By Dee DePass, Star Tribune
Minneapolis nonprofit Avivo is using a $400,000 grant from Thrivent Financial to launch a two-year job-training program to help people who have experienced trauma.
The pilot program uses a “brain-science” education model called EMPath to help low-income Minnesotans overcome traumatic events and hurdles so they can learn and reach economic independence. The participants will be tracked with the help of online assessment tools developed by the University of Minnesota.
The pilot program, which launched this summer with six participants, has already shown progress and will be expanded from 30 participants. Fundraising will determine how many people it can serve, Avivo officials said.
Besides self-assessment and goal setting, participants in the first weeks of the program attend classes on housing, rebuilding credit, saving, higher education, financial aid and stress management. The classes are taught by staffers from Avivo, Thrivent, Wells Fargo and the Minnesota Department of Education.
Participants are then slotted into specific job training that lasts months and ends with industry-recognized certifications, licenses or degrees. Career study options include manufacturing, medical documents, office support, boiler or building maintenance and information technology training. Seven more students will be placed into job training slots starting next month, officials said Friday.
“We are pretty excited about this,” said Jacqueline Travis, Avivo’s mobility mentor and career navigator. “My job is to help people identify where they are and where they want to go,” Travis said. “Lots of people don’t have support. I help them find resources and make goals that are attainable.”

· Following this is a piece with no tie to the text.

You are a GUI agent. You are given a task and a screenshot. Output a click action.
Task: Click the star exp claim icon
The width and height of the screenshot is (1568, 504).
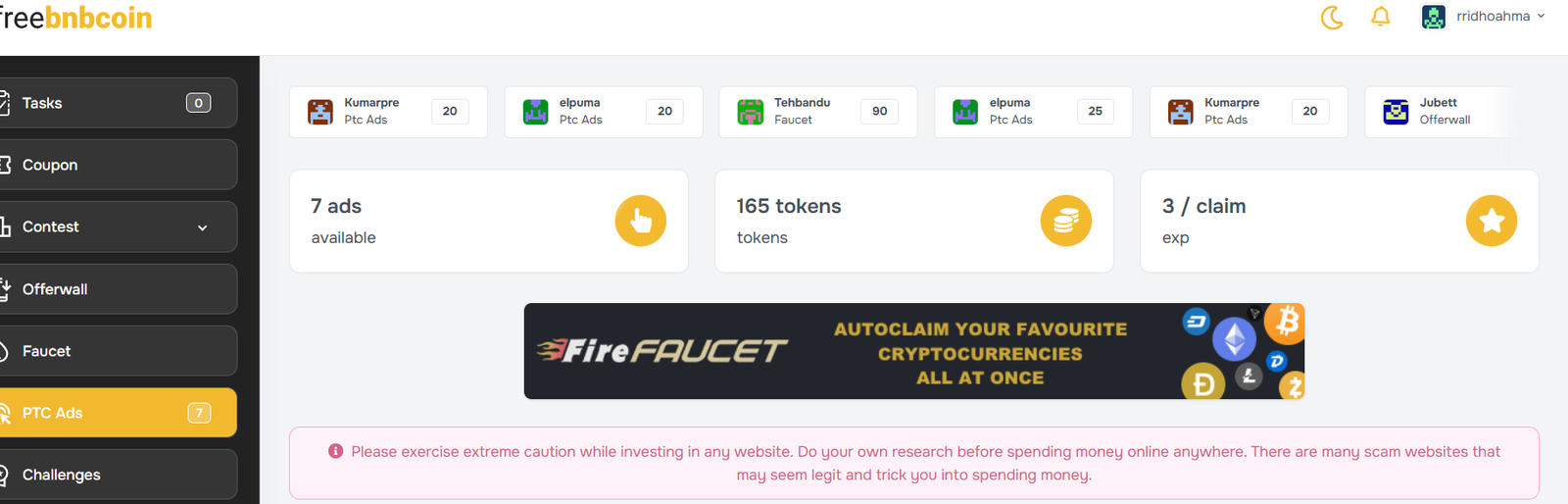[1492, 221]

The pilot program looks to help any underemployed Minnesotan that has endured trauma such as domestic violence, torture, sex trafficking, depression, homelessness or chronic unemployment. Participants are referred to outside services for mental health counseling, while Avivo’s team focuses on life skills, job readiness and job training, Travis said.
The first group of trainees has shown measurable progress, she said.
“The [program’s] approach uses current scientific research on brain chemistry with regard to poverty and trauma and considers their effect on learning,” said Jim Verhoye, director of Avivo’s Institute of Career and Technical Education. “Working this comprehensive approach — with EMPath’s Mobility Mentoring and its Bridge to Self Sufficiency [program] — helps individuals make real progress out of poverty and achieve upward economic mobility.”
The ultimate goal is for participants in the pilot program to firmly establish paths that lead to “family-sustaining wages and well-being,” he said.
Avivo, previously named Resource, was formed in 1960 and provides chemical and mental health services, career education and employment services.
The agency has nine locations across the Twin Cities and assists about 15,000 Minnesotans each year.